If a nuclear reaction converts matter into energy, what converts energy into matter?

1.07K views

If a nuclear reaction converts matter into energy, what converts energy into matter?

In: Physics

6 Answers

Anonymous 0 Comments

Whatever process created those fissile materials. Be it supernovae or neutron star collisions, a huge amount of energy is there, producing elements with core energy higher than iron.

Anonymous 0 Comments

Nuclear reactions do that too. Different nuclei have different amounts of binding energy. For nuclei smaller than ^(56)Fe fusion produces energy and fission absorbs energy, making “more matter”.
For nuclei larger than that, fusion absorbs energy and fission produces it.

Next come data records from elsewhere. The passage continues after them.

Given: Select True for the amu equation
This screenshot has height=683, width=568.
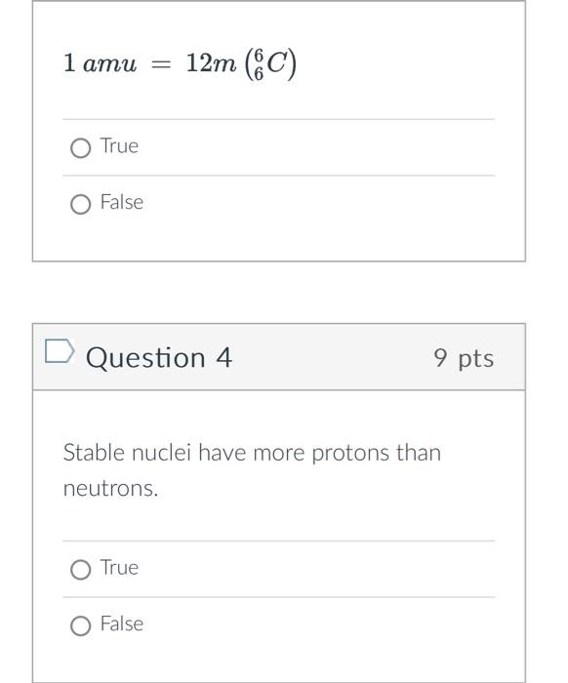Looking at the screenshot, I should tap(81, 148).
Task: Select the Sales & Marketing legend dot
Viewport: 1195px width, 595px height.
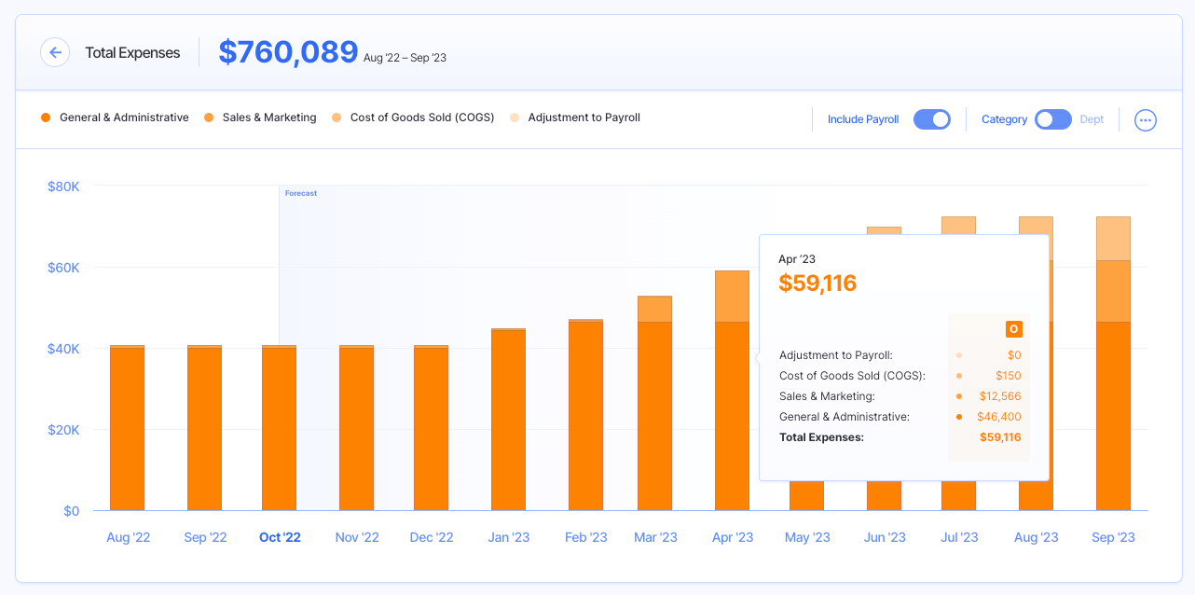Action: pyautogui.click(x=209, y=117)
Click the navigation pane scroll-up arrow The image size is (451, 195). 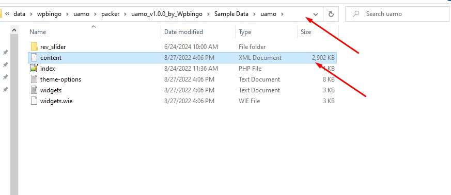click(x=14, y=30)
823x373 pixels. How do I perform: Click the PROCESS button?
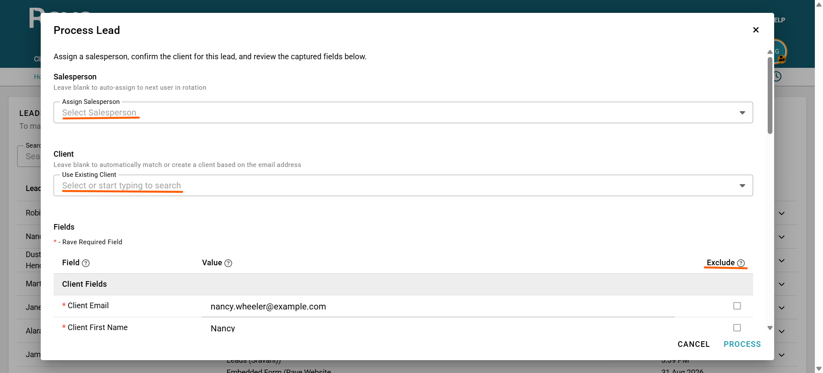[x=742, y=344]
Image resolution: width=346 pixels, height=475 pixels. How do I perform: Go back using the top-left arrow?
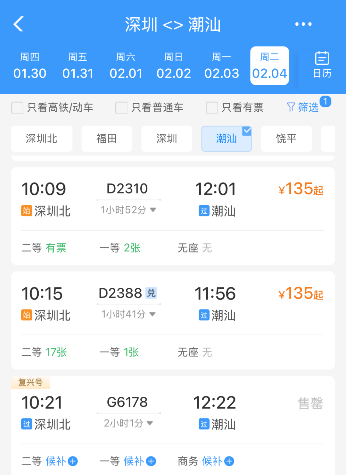[x=19, y=24]
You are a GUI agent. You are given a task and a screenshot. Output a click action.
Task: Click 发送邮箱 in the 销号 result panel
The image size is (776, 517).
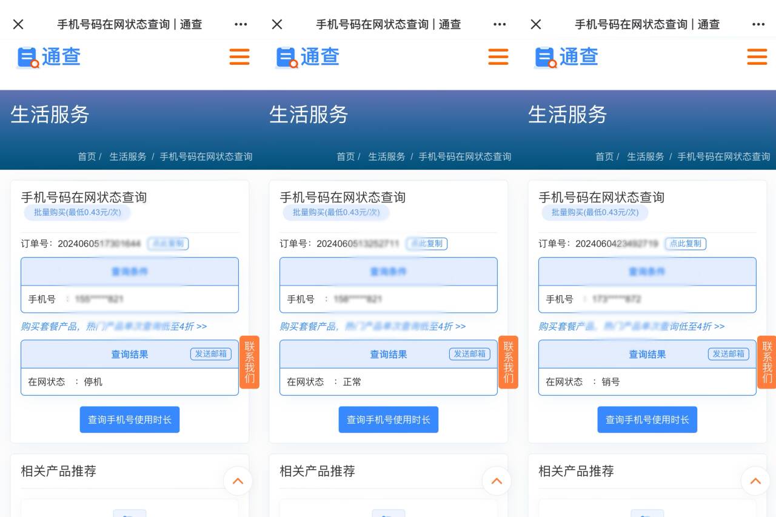(729, 354)
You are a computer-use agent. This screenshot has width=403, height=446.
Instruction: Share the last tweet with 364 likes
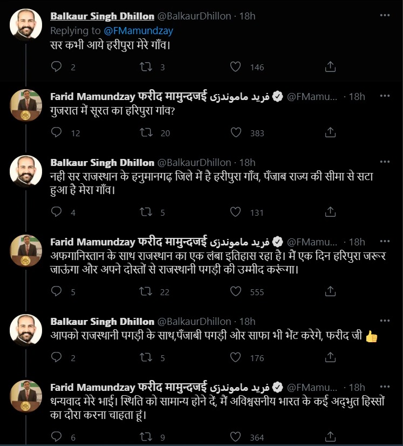pos(331,437)
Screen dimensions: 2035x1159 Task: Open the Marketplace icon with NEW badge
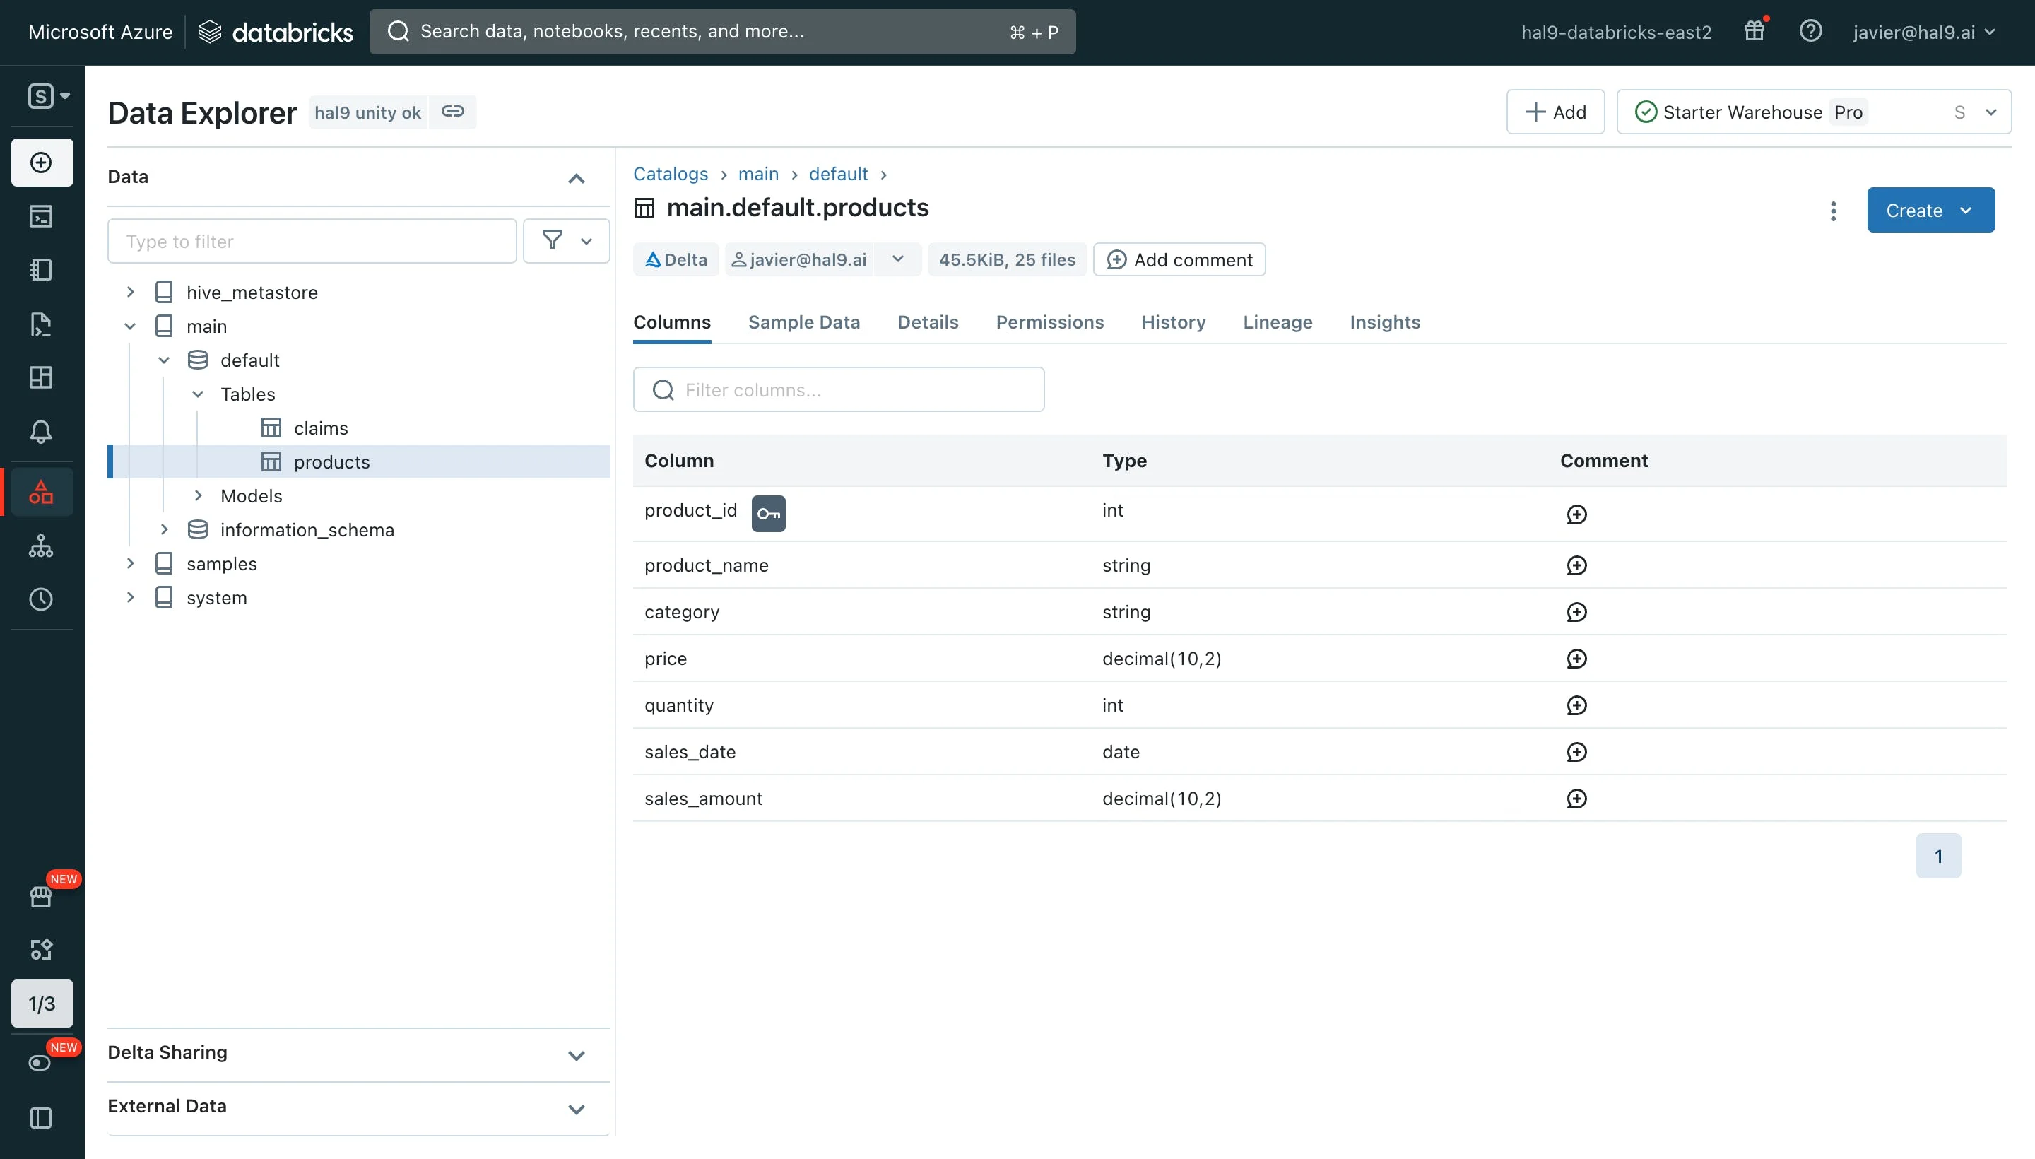[x=41, y=896]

Photons can also turn into matter in [pair production](https://en.wikipedia.org/wiki/Pair_production).

Anonymous 0 Comments

Just like a nuclear reactor will produce a lot of energy from little matter you need a lot of energy to convert into matter. It is hard to gather enough energy in a small enough place to create some matter. Most of the matter in the universe were created in the big bang where there were lots of energy in a tiny space. Other then that nuclear reactors and stars can create some matter by accident even though the net total matter will be negative. When a star goes supernova there will be espically much energy in the core which will make relatively much new matter.

It is also possible for humans to intentionally create matter in particle accelerators. These particle accelerators are designed to put as much energy as possible in a tiny location which will cause new matter to be formed. But these particle accelerators require lots of power and can only make a few particles at a time.

Anonymous 0 Comments

I think there’s a fundamental misunderstanding in this question. When Einstein published E=mc^2, he was saying there is an equivalence relationship between mass and energy, not that you can convert between them. Mass and energy are the same thing.

Edit: That aside, I found articles about physicists creating electrons and positrons from smashing photons together in 2014. Seems a bit strange, but physics frequently is.

Anonymous 0 Comments

Particle accelerators. When you accelerate something by adding energy to it, it gets more massive, then when you have an impact, that energy gets converted into various new particles.